There is this friend of mine, who wants to write her story about her love for a certain guy. A story of being a friendzone. I don't know much of it. Never been in that situation. I just witness once, and it was hers.
She told me to write an intro to her story.. so here it goes...
“Ordinary”—as the word explains it, was me. A typical girl you would see around. Simple as I can be. No pretentions, no lies, and envied by a lot of girls. WHY? Because I was able to get close to the guys they like. But what they didn’t know that no matter how close I get to them, I would always be on the FRIENDZONE. Watch them go one by one leaving me on that same spot where it all started. Yeah, been in love once, twice, actually I lost count but at the end I just stare at them from the back with those girls that once envied me.
I don’t know much of love. I don’t know the rules but still risks playing. I tried a couple of times and still was trying. Why should I always hear them complain and should I really try to understand--making me so numb and dumb.
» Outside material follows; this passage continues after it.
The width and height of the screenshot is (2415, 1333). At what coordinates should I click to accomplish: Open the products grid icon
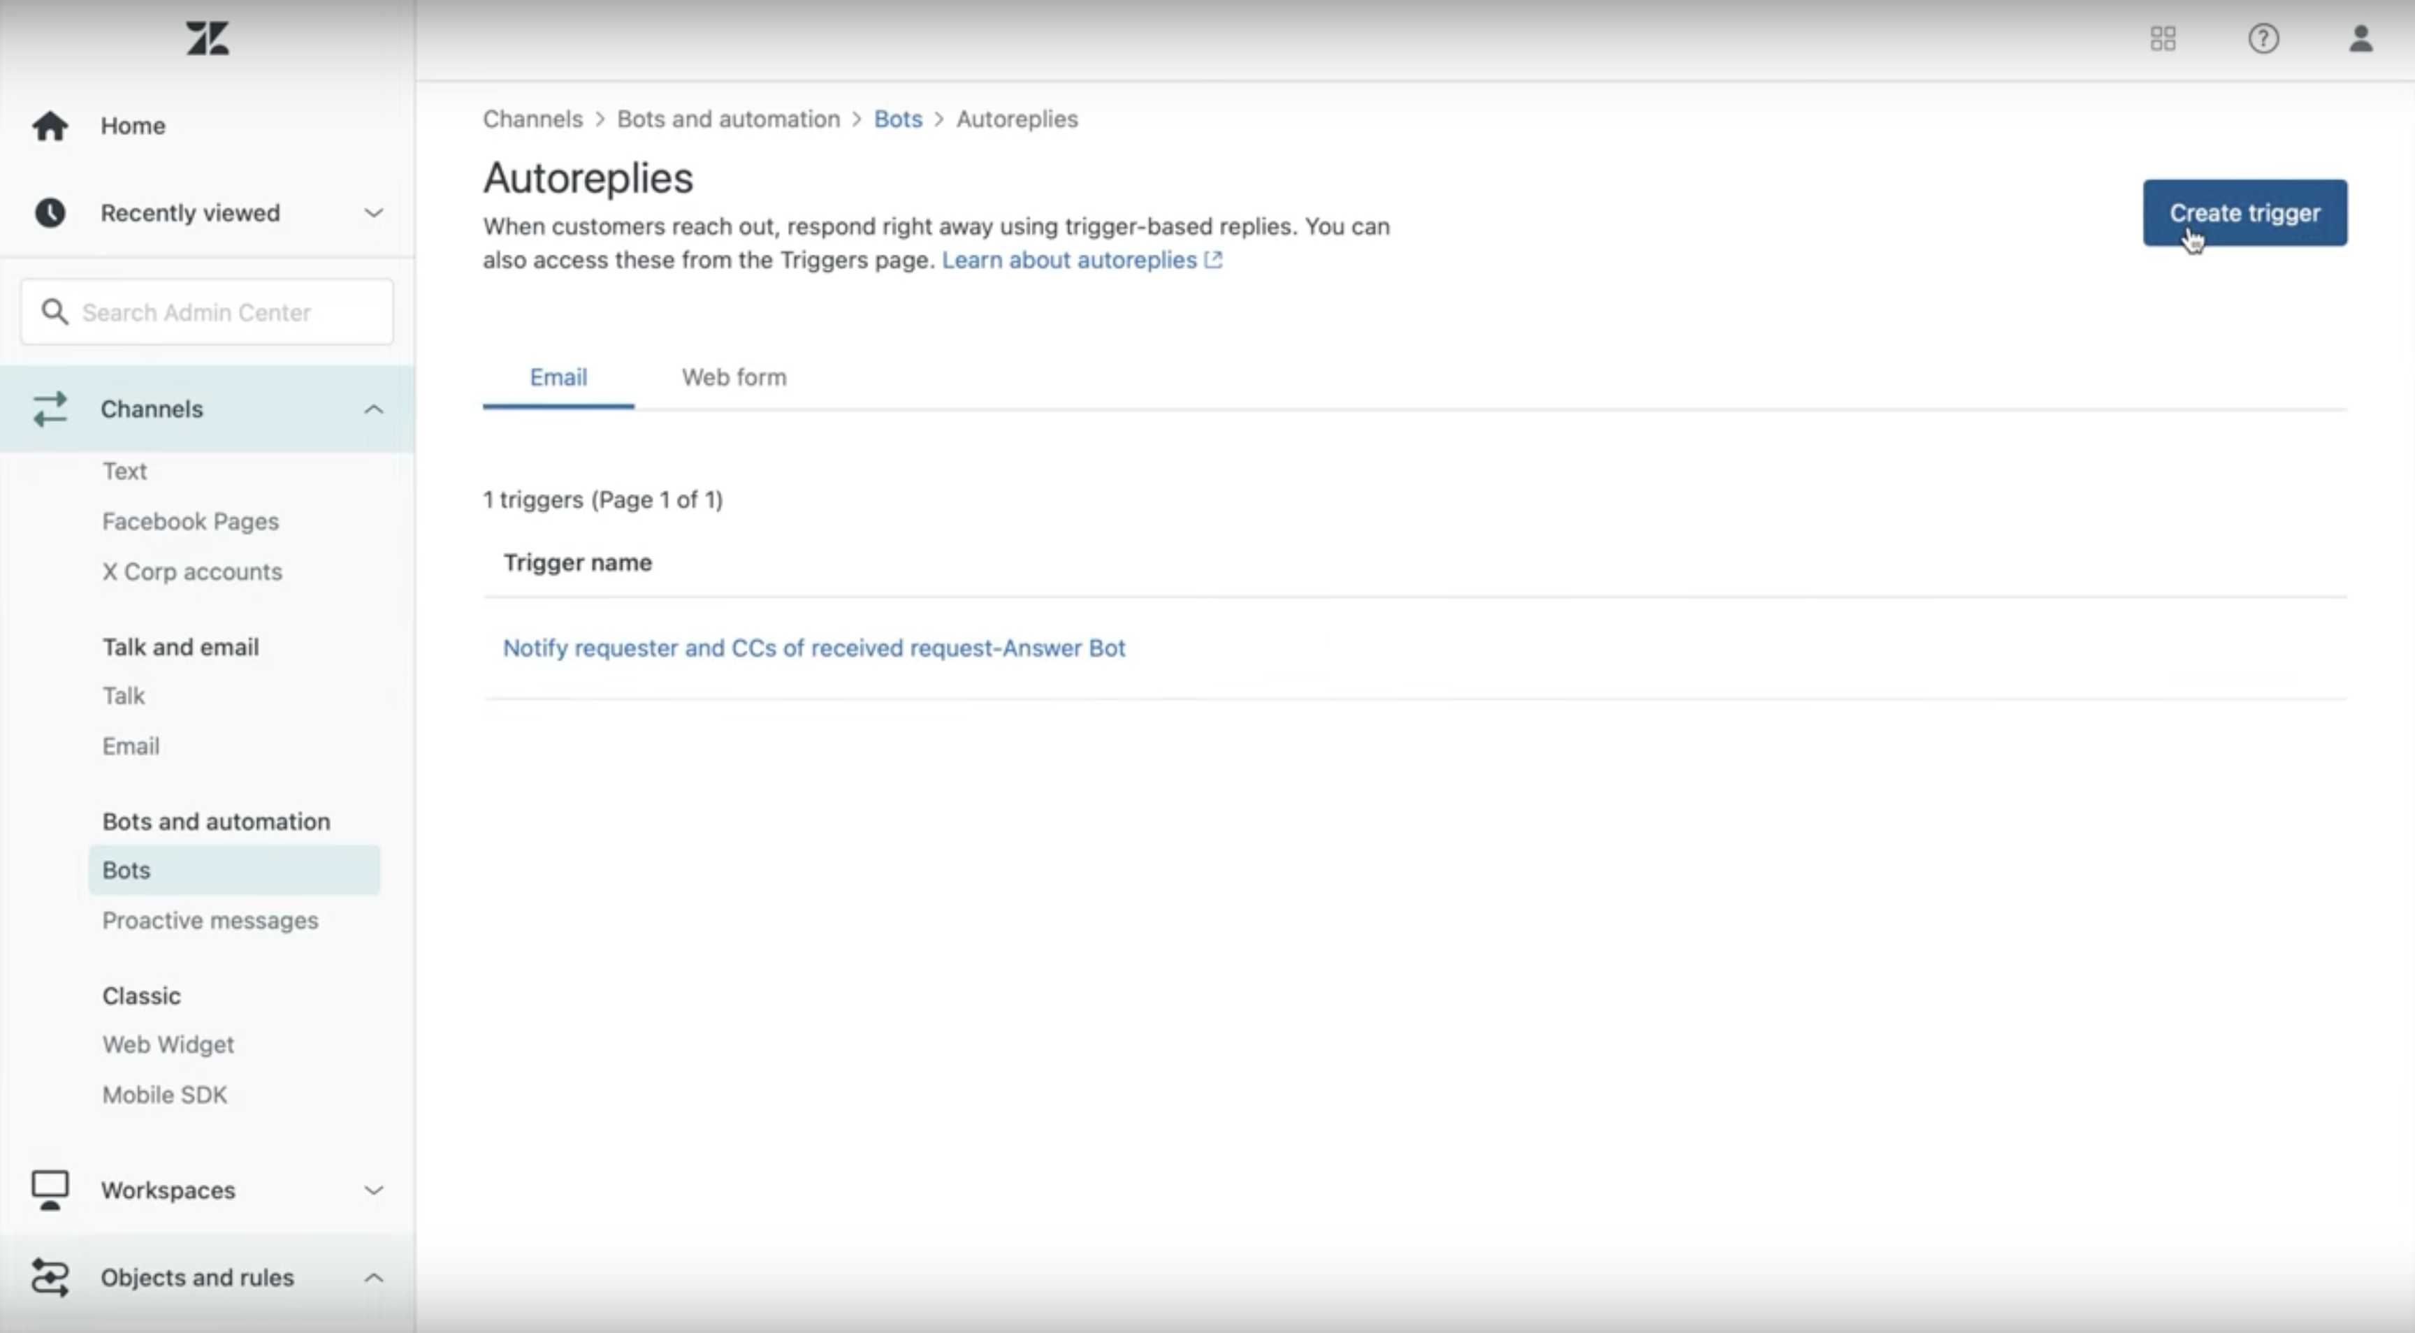point(2162,38)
And even up to this very point of my life, I still am on that zone. Trying to move on the next level but was afraid that if I did, even friendship would be gone. Should I really be happy having someone I love as a friend, a best friend perhaps or be sad because that’s all we could ever be.
Difficult, yes it is. But the good thing is that though you're in one, the friendship would always be forever. Her story was saddening but still hasn't ended yet. Well just as I remember, I've been in a friend zone, I could go to a in-a-relationship level but wishes to stay on the friend zone. Simply because I put my mind on top of my heart. Were too young that time, don't know much of what will happen in the future, but somehow I believe that someday if we meet again...
They we could try to be MORE THAN FRIENDS.
They we could try to be MORE THAN FRIENDS.